Santa Margherita d'Antiochia tra i santi Girolamo e Francesco d'Assisi è un dipinto a olio su tavola (250 × 204 cm) del Moretto, datato 1530 e conservato nella chiesa di San Francesco d'Assisi a Brescia, all'altare di san Girolamo.

È uno dei massimi capolavori del Moretto e una delle opere più significative di tutta la sua produzione artistica[1]. Il dipinto si colloca all'apice della prima maturità dell'autore, che con gli studi cromatici, artistici e compositivi qui evidentemente svolti acquista ormai una piena formazione. Il contesto architettonico perde purezza per far spazio a una maggiore ricercatezza di dettagli, così come l'attenzione prima concentrata sulla struttura di fondo si sposta qui sulla qualità cromatica, sull'effetto delle ombre e sulla "ricerca di calore umano"[2].
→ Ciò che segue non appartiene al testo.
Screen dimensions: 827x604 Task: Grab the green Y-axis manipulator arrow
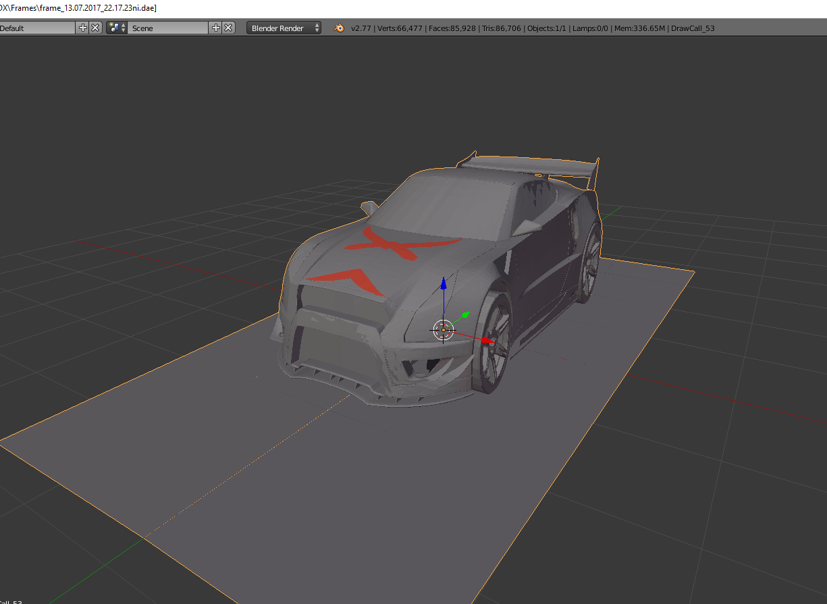464,316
Storia[modifica | modifica wikitesto]

Il dipinto era originariamente la pala della quinta cappella sinistra della chiesa, dedicata al culto di santa Margherita d'Antiochia[3]. In questa ubicazione è ricordata da Bernardino Faino nel 1630, che la descrive come "cosa bellissima et delichata"[4], da Francesco Paglia nel 1660[5] e da Giulio Antonio Averoldi nel 1700, che la definisce "incomparabile tavola [...] sul gusto di Raffaello"[6]. Anche tutte le successive guide la ricordano in quel luogo, fino a quella di Alessandro Sala nel 1834[7]. Nella posizione attuale, cioè sul primo altare destro, è segnalata a partire da Federico Odorici nel 1853[8], in sostituzione di una tela di Callisto Piazza passata alla Collezione Lechi e oggi alla Pinacoteca di Brera a Milano, dalla quale fu acquistata nel 1829[3]. L'altare rimane probabilmente vuoto per un certo periodo[3]: nella guida di Paolo Brognoli del 1826, infatti, lo storico avvia la descrizione della chiesa partendo dal secondo altare destro[9]. Alessandro Sala, invece, vi vede una tela di Luigi Zampietri, sconosciuta tanto quanto l'autore, sicuramente ottocentesco[3]. Non è noto quando avvenne il trasferimento dell'opera, comunque praticato per certo tra il 1834 e il 1853, data di pubblicazione delle guide del Sala e dell'Odorici. Il dipinto si trova ancora oggi in questa collocazione.

Descrizione[modifica | modifica wikitesto]

Il quadro raffigura, da sinistra a destra, san Girolamo, santa Margherita di Antiochia e san Francesco d'Assisi: secondo l'iconografia tradizionale, il primo sta leggendo la sua Vulgata e ha un leone ai piedi, la seconda reca una croce e appoggia il piede su un elmo e il terzo veste un semplice saio e porta anch'esso in mano una croce. I tre personaggi sono in posture statiche ma molto variate: san Girolamo ha le gambe incrociate e il corpo segue una continua torsione verso sinistra, santa Margherita, già in posizione solenne, torce invece verso destra mentre san Francesco è in vista quasi frontale, ma il viso è rivolto a sinistra, quasi di profilo.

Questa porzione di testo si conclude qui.